Душу свою навстречу открой,
прохладу мне дай и тень.
Возьми же меня – с больною корой —
в свой незакатный день.
Буду в тебе расти до небес,
с мыслью твоей в ладу.
О, человек, зашуми, как лес,
дай я в тебя войду!»
Дерево глухо во мне шумит
и говорит: «Распрямись!
Что же ты сам от себя скрыт?
Я ищу твою высь.
Что же ты так душою не смел?
Я ищу твою даль.
Не знаю, ты ли меня пожалел,
мне ли тебя – жаль.
Может, любви твоей, как дождя,
я понапрасну жду?
Неужто я – в тебя уходя —
в небытие уйду?»
1980-е
Из поэмы «Голоса»
Монолог о мертвых среди живых
Они пускают папиросный дым,
красуются напрасным красноречьем,
а жить уже и незачем, и нечем,
хотя еще причислены к живым.
Ах, древним было всё ясней. И Лета
текла не возле наших площадей —
вдали от шума и дневного света,
в глубокой тайне от живых людей.
…Я не хочу по берегу речному
бродить между «нигде» и «никогда»,
сдаваясь равнодушью ледяному,
от жизни отрекаясь без стыда.
Ведь даже камень, солнцем обогрет,
к земле прижмется крепкою спиною,
и копит тяжесть, впитывая свет,
и умножает бытие земное.
Монолог о силе инерции
Как многие, живу лишь по привычке
На все готов заранее ответ.
Но если спросит жизнь на перекличке:
«ты здесь?» – меня, сказать по правде, нет…
Конечно, всё как надо, всё по плану
отмерено. И мой порыв смешон.
И я загадкой для других не стану,
и, как задачка школьная, решён.
Но эта жизнь страшна, когда она
как механизм часов, что гонит время
по кругу. Слепо управляет всеми,
и неизвестно кем заведена.
«…Это пир мертвецов, притворяющихся живыми…»
…Это пир мертвецов, притворяющихся живыми.
Это пустые глаза и орущие рты.
Это тело, еще откликающееся на имя,
но уже не ведающее запретной черты,
(ибо оно бредет по нескончаемой свалке,
где обломки прекрасных иллюзий, обрывки идей,
непонятного цвета лохмотья на палке,
разбитые памятники когда-то великих людей…)
Ржавая цепь названивает обрывки чудных мелодий.
Это какая эпоха? Какая страна?
…Увы, заблудшее тело – подобно пустой колоде,
где жили некогда пчелы. Смешались все времена.
И не запомнить Слова.

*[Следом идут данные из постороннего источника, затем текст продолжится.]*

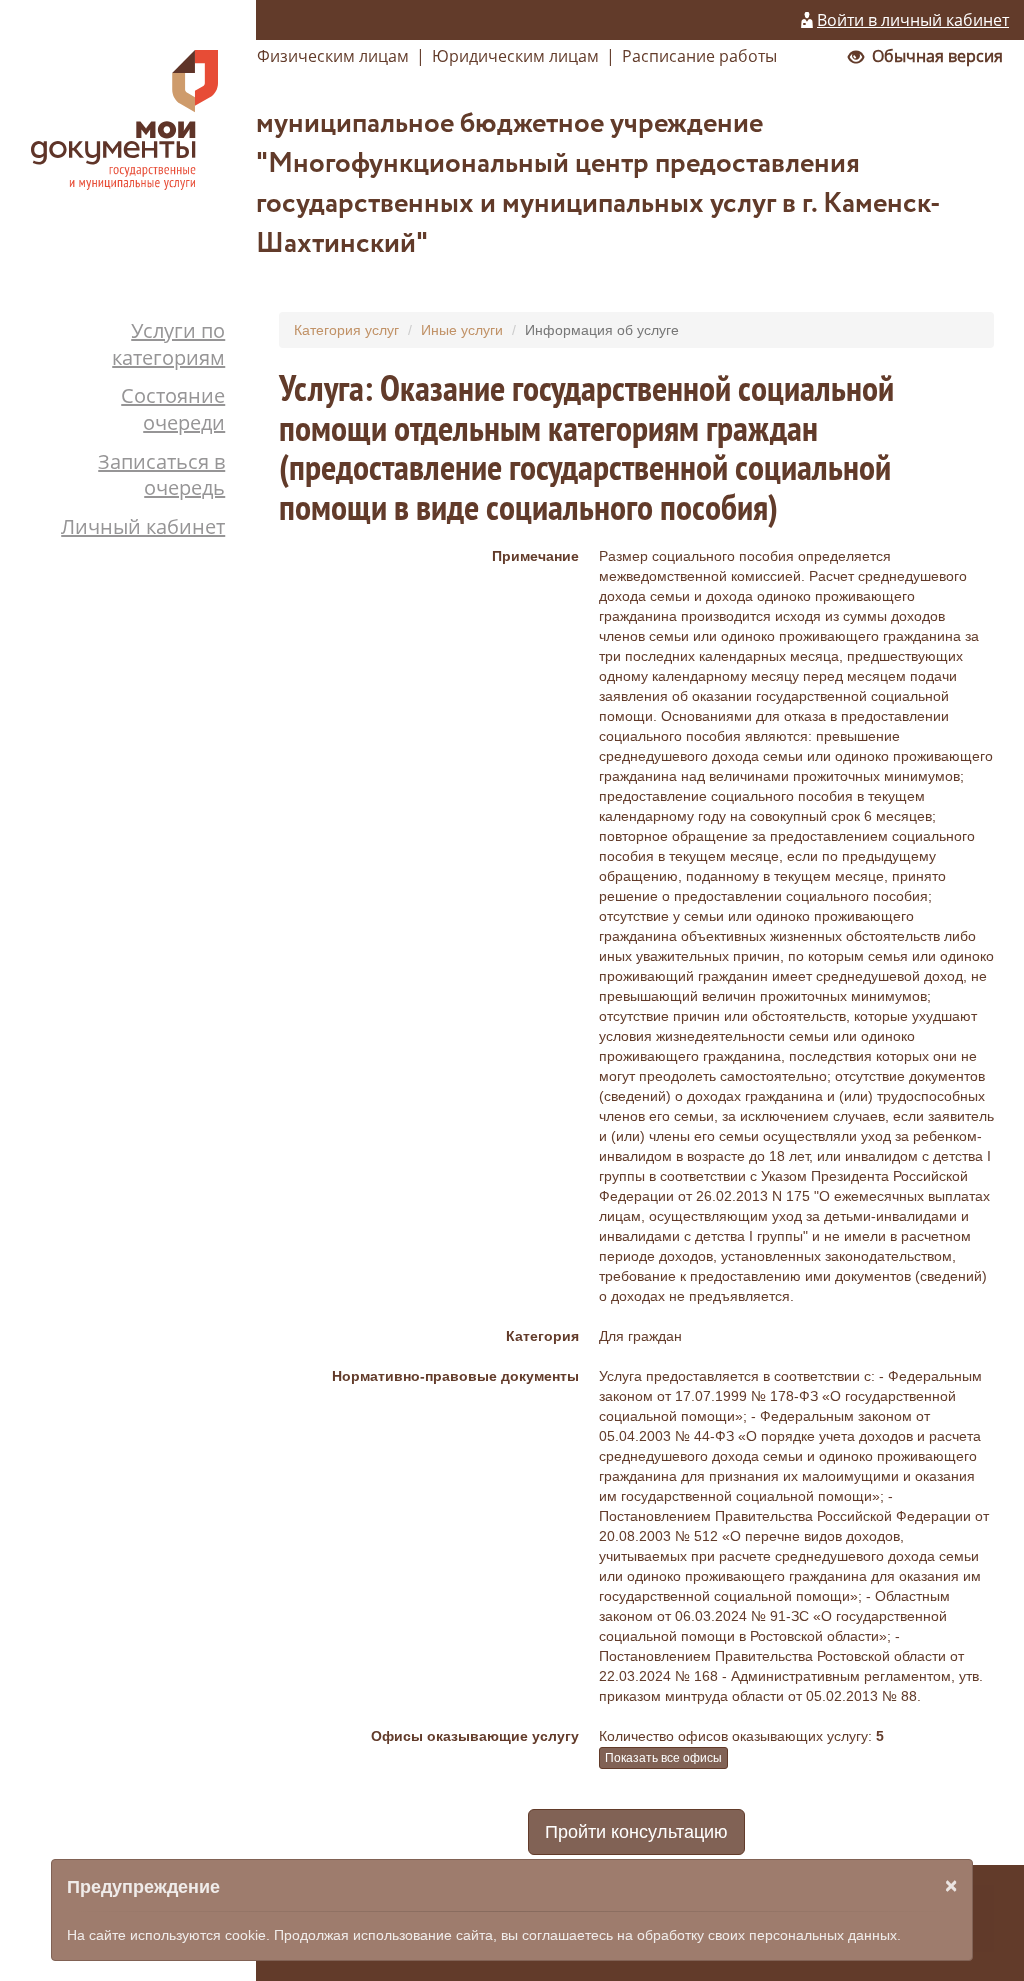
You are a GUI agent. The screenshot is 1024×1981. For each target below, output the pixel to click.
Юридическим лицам (515, 56)
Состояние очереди (173, 409)
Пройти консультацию (636, 1832)
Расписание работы (699, 56)
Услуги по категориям (168, 344)
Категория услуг (346, 330)
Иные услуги (462, 330)
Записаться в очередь (161, 475)
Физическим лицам (333, 56)
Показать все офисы (663, 1758)
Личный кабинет (143, 526)
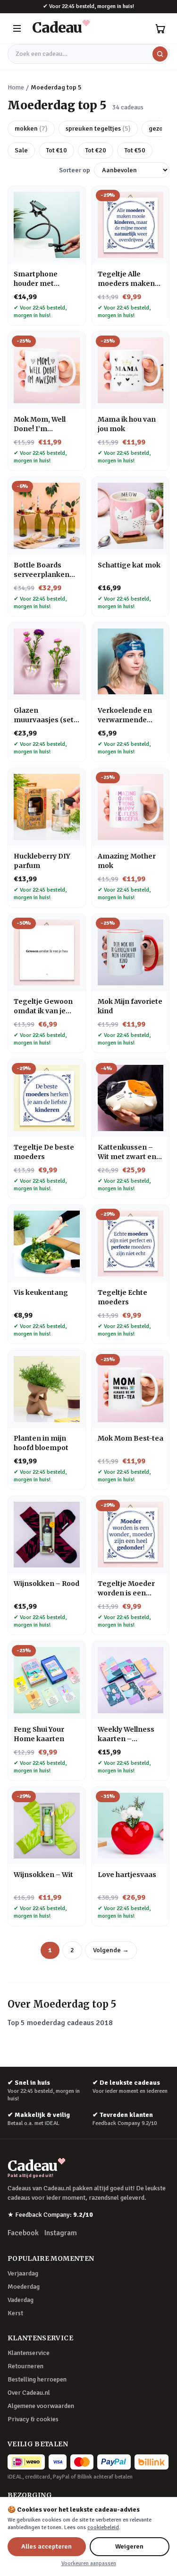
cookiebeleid (103, 2527)
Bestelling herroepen (37, 2379)
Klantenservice (29, 2353)
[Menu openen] (17, 28)
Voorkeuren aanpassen (88, 2563)
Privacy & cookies (33, 2419)
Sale (21, 150)
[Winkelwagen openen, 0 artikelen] (160, 28)
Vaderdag (21, 2300)
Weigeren (129, 2546)
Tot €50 (134, 150)
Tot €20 (95, 150)
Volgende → (111, 1950)
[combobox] (88, 54)
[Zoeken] (160, 54)
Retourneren (25, 2366)
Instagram (60, 2233)
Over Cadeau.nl (29, 2393)
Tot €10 (56, 150)
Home (16, 87)
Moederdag (24, 2287)
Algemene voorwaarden (41, 2406)
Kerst (15, 2313)
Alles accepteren (46, 2546)
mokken (31, 128)
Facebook (23, 2233)
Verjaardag (23, 2273)
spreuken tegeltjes (98, 128)
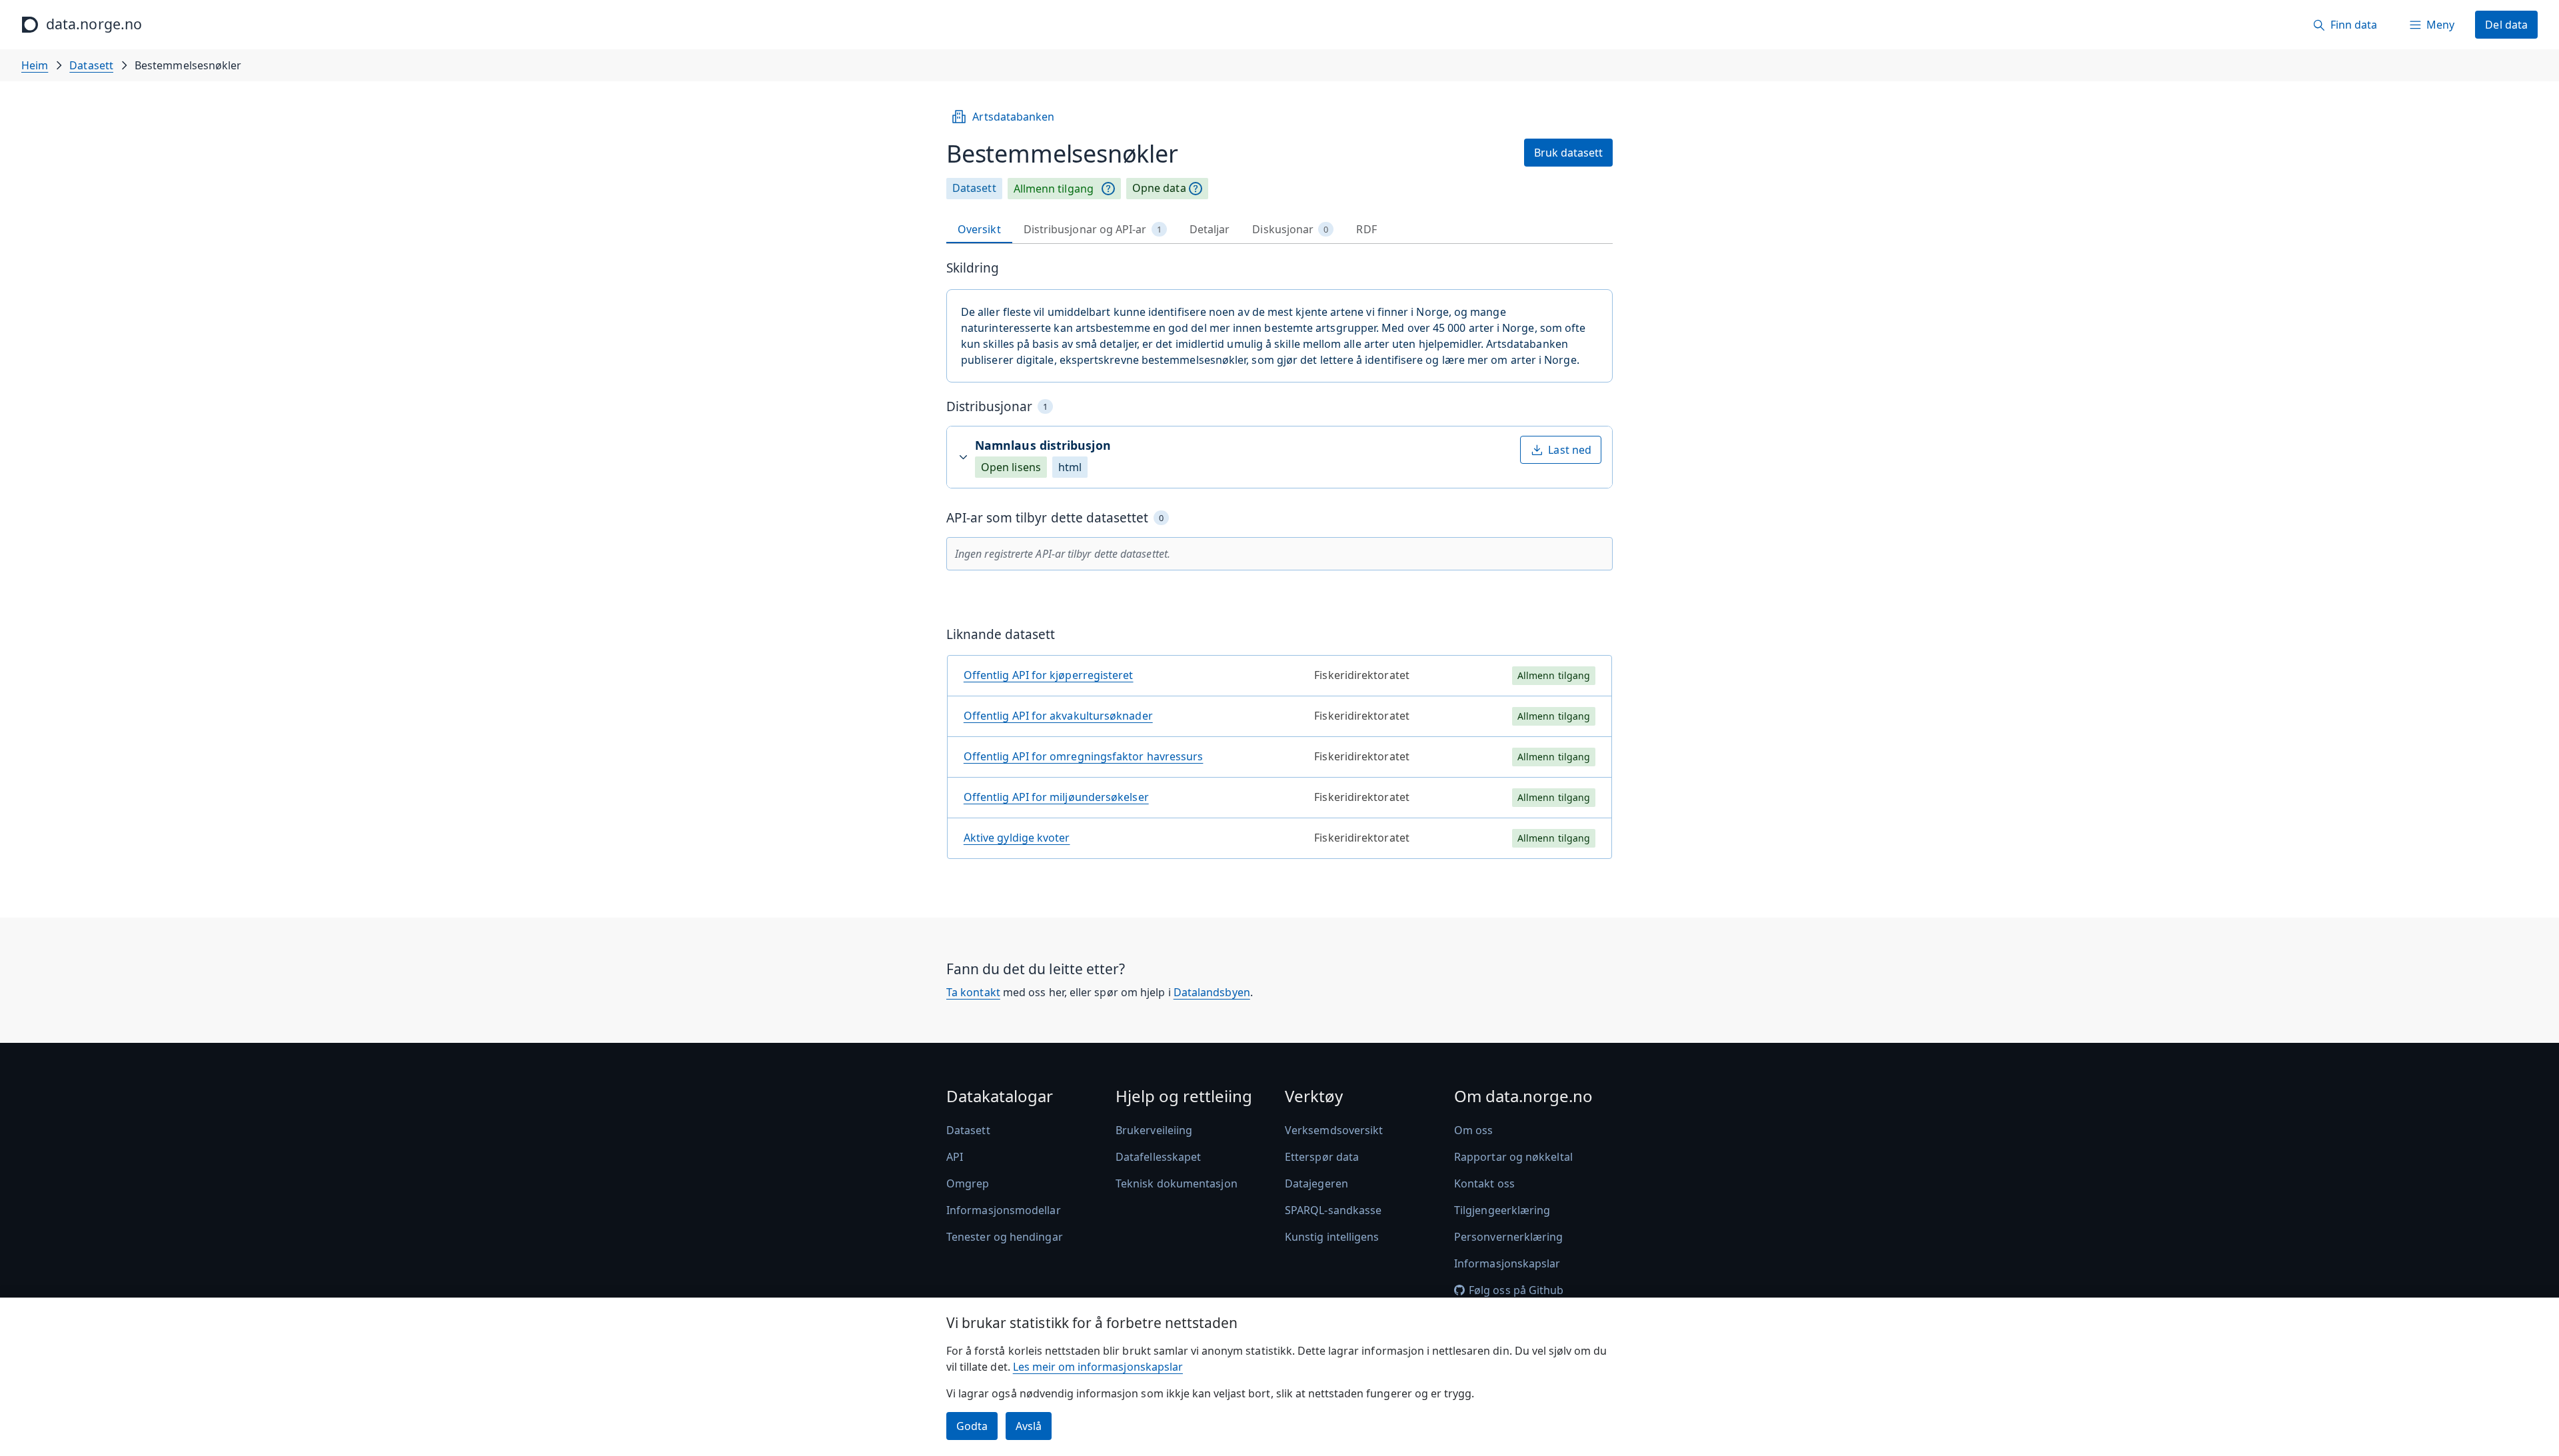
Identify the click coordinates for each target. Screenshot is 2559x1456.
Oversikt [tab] (979, 229)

Не отыскать дорогу.
Ах, позабытое слово – сосущая смыслы пчела!
Пчелы мои – вы улетели к Богу,
оставив свои невесомые хитиновые тела…
конец 1970-х
Бег трусцой
Не накопив здоровья на сберкнижке,
опомнился. Хочу дышать легко.
Хочу бежать, не ведая одышки,
пространства пить парное молоко.
Сначала вовсе незаметна трата
беспечных сил. Но путь еще далек.
И воздухом божественно-крылатым
наполню грудь, чтоб выполнить урок.
Глубокий вдох, чтоб стало невесомо
всё то, что остаётся за спиной,
чтобы всё дальше от родного дома
бежал, не мучим никакой виной.
Фонарный столб. Канава. Дом без крыши.
Как рыба, выпрыгнувшая из вод —
лечу! Хочу, чтоб дали – стали ближе.
Еще фонарь. Витрина. Поворот.
И вот она, блаженнейшая легкость!
Уже не я бегу, а всё ко мне
бежит навстречу, одолев далекость,
в своей, уже не скрытой, новизне.
И эта ночь, и город – не напрасны.
И пусть уже захватывает дух —
хочу быть словом на устах пространства,
легчайшим словом, высказанным вслух.
О, если б только без конца дорога!
Но я остаток сил не сберегу.
Еще мне эта легкость – вместо Бога…
Взамен всего… еще бегу. Бегу.
Воспоминание о великом оледенении
Сперва шёл снег.
Потом шёл дождь.
Потом шёл снегодождь.
Всё это – без малейшего перерыва,
шурша, шумя, обволакивая, прилипая…
(Мы и не заметили, как это произошло —
оледенение!)
В капсуле льда – провода,
железные поручни лестниц,
водопроводный кран во дворе.
Что-то пошло вкривь и вкось —
и в щели вползает стихия.
День – не хочет светить. Лёд не хочет растаять.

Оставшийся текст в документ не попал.